Rob Buchanan holds up a model of the new Sternwheeler Pavillion while the real thing goes up behind him in front of the community centre.

Rob Buchanan holds up a model of the new Sternwheeler Pavillion while the real thing goes up behind him in front of the community centre.

Sternwheeler pavilion Revelstoke’s latest work of public art

The Sternwheeler pavilion, Revelstoke's latest public art project was installed in from of the community centre Wednesday afternoon.

Revelstoke’s latest public art project was installed in from of the community centre Wednesday afternoon.

The Sternwheeler Pavilion, designed by artist Rob Buchanan and built by Darryl Ross, Rudy Magirena and Robert Maraun, pays tribute to the SS Revelstoke steamboat that paddled up and down the Columbia River until it was decommissioned.

The pavilion is modelled to look like one of the wheels of the steamboat. It contains nine upright posts, with six benches and three open walkways in between them. The pavilion will be accompanied by an already-existing interpretive panel about the history of the sternwheelers on the Upper Columbia River.

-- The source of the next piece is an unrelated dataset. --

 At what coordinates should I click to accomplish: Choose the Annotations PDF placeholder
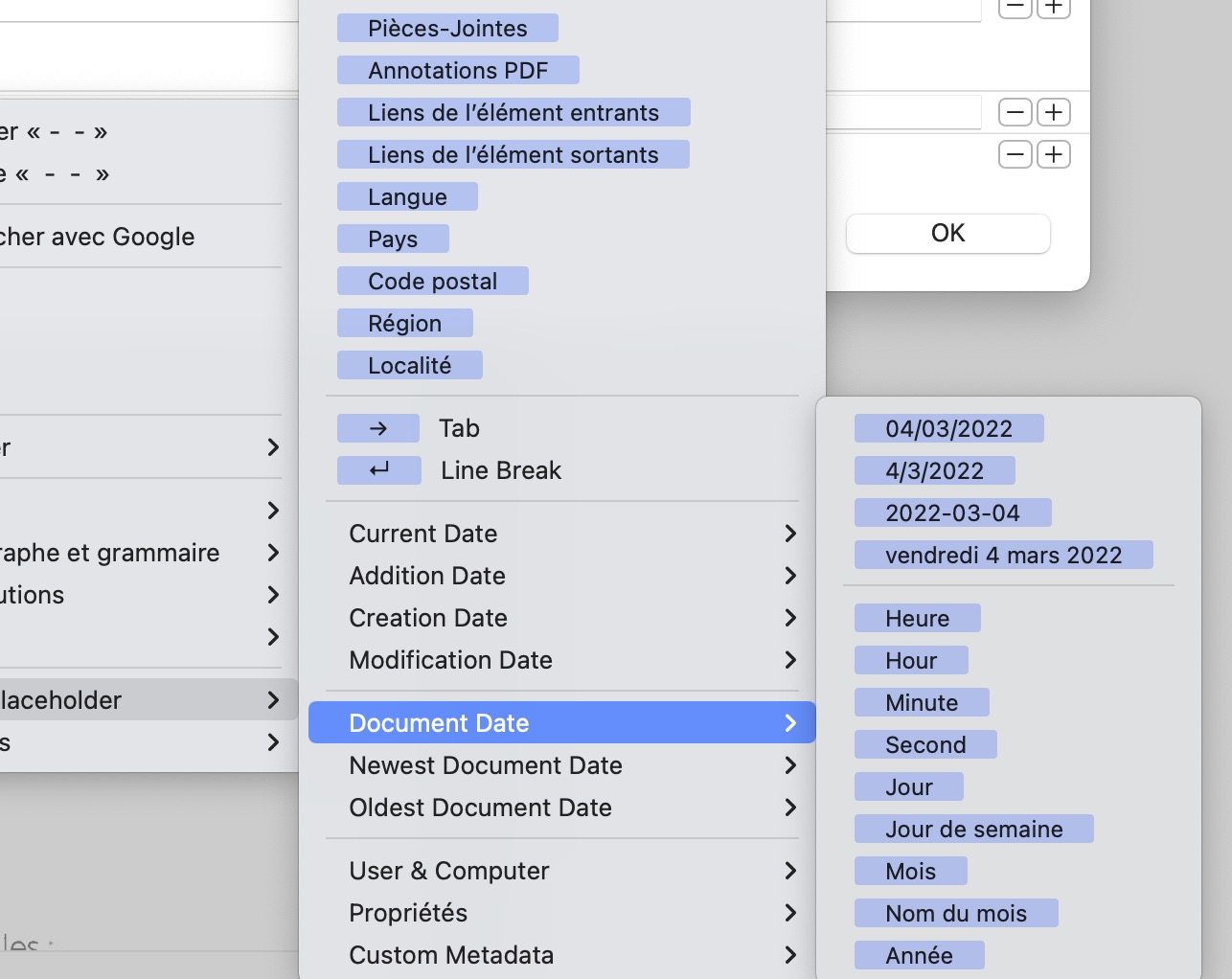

It is made from local cedar that was harvested by Downie Timber and the Revelstoke Forestry Corporation. The wood was then milled by a combination of Kozek Sawmill, Straight to Heart and Lortap.

“The piece showcase the heritage story of the paddlewheelers but it also showcases the work of the local timber industry,” said Buchanan.

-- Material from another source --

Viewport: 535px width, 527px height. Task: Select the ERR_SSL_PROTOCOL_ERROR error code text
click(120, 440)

Funding for the pavilion is from the hotel tax.

SS Revelstoke

The SS Revelstoke docked at Wood Camp along the Columbia River. Photo Courtesy Revelstoke Museum & Archives.

Read the artist’s statement below:

The Interpretive Mission

The planning and design of the public art interpretive pavilion titled In the wake of the Sternwheelers will strive to effectively fulfil three goals:

1) To provide a multi-use, community-friendly social gathering space to be used as an outdoor extension of the Community Centre’s facilities.

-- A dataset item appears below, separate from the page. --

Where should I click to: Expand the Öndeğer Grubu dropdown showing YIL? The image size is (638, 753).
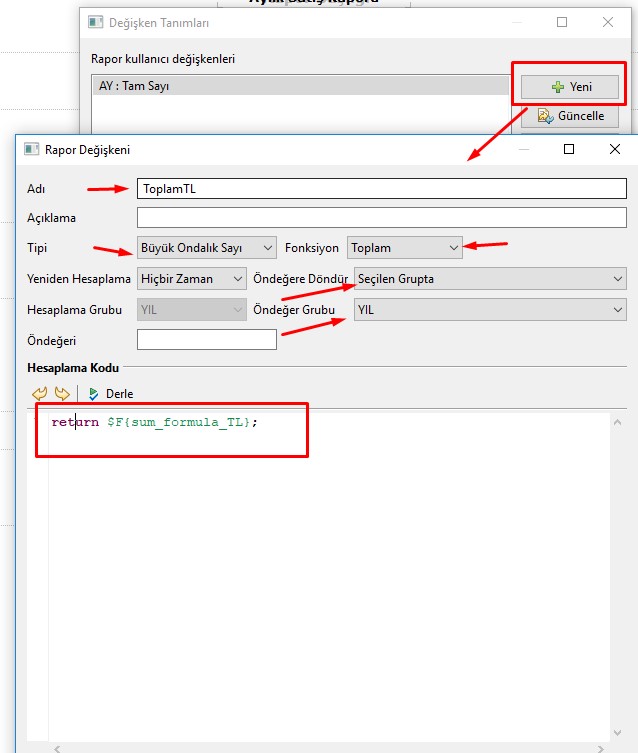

2) To communicate the following heritage theme: The sternwheelers of the Upper Columbia River played a vital role in the early development of Revelstoke and their story is worthy of a prominent place in our community’s history.

3)  To showcase our local wood products. Spectacular cedar timbers from Downie Timber and Revelstoke Community Forest Corporation, milled first by Joe Kozek Sawmills and second by Keith Starling and Take it to Heart Contracting, will be medium for this piece.

During and/or after their visit to the Sternwheeler Pavilion and accompanying interpretive panel, the majority of visitors will have fulfilled the following objectives:

Behavioural Objectives:

– The user group will gather under and within the pavilion for formally or informally organized experiences such as library story time reading, community centre fitness programs like yoga or karate, small venue live theatre, wedding ceremonies, etc… The hub of the paddle wheel provides a natural space for a group activity leader to present from.

– The user group will sit on the paddle-blade benches and read a book from the library, have a lunch time snack or simply relax.

– The user group will look through the framework of paddle blades and see the Columbia River in a historical perspective.

– The user group will visit the nearby interpretive panel titled The Sternwheelers of Revelstoke (already designed for the River Heritage Trail) and spend 30 seconds to three minutes at this site and discover the history of our Revelstoke sternwheelers.

Learning Objectives:

– To know that just beyond the community centre’s backyard, sternwheelers plied up and down the Columbia River.

– To know that the Sternwheelers played a vital role in the development of Revelstoke.

Emotional Objectives:

– To provoke curiosity in this and other Revelstoke heritage stories.

– To instil a sense of pride in Revelstoke’s history and create a sense of community ownership of the site.

– To create an environment where reflection and imagination can transport the user group back to the colourful era of the sternwheelers.

– To create an environment where people feel safe and welcome to gather and spend quality time.